Prozessauftakt gegen Vermögensverwalter Alexander Seibold drohen drei Jahre Haft

Ihm wird Veruntreuung vorgeworfen, wofür möglicherweise drei Jahre Haft drohen: Alexander Seibold

Ihm wird Veruntreuung vorgeworfen, wofür möglicherweise drei Jahre Haft drohen: Alexander Seibold

In München hat der Prozess gegen Alexander Seibold begonnen. Dem Chef der insolventen Vermögensverwaltung Dr. Seibold Capital drohen drei Jahre Haft. Er muss sich wegen des Vorwurfs, zwei Millionen Euro veruntreut zu haben, vor dem Landgericht München II verantworten.

Das berichtet die Münchner Tageszeitung Merkur, die zwar Seibolds Namen in Verbindung mit dem Prozess nicht direkt nennt. Bei der anonymen Beschreibung vom 55-jährigen Chef einer Vermögenverwaltung in Tegernsee dürfte es sich allerdings mit hoher Wahrscheinlichkeit um Seibold handeln.

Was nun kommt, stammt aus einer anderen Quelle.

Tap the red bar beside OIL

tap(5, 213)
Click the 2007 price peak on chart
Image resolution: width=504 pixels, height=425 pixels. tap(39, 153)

Im Ermittlungsverfahren soll Seibold eine Art Geständnis abgelegt haben. „Er hat eingeräumt, einen großen Fehler begangen zu haben“, berichtete ein Beamter als Zeuge vor Gericht. Seibold habe nicht gewusst, was ihn angetrieben hat. Zudem soll der 55-Jährige echte Reue gezeigt haben.

Seibolds Kunden waren vermögende Privatkunden, die zum Teil in den USA leben. Laut Staatsanwaltschaft kaufte er Anteile eines Anlegers auf, der samt Familie ausstieg – und zwar zu einem überhöhten Preis mit Geld eines anderen Kunden. Dadurch entstand ein Schaden in Höhe von 1,9 Millionen Euro.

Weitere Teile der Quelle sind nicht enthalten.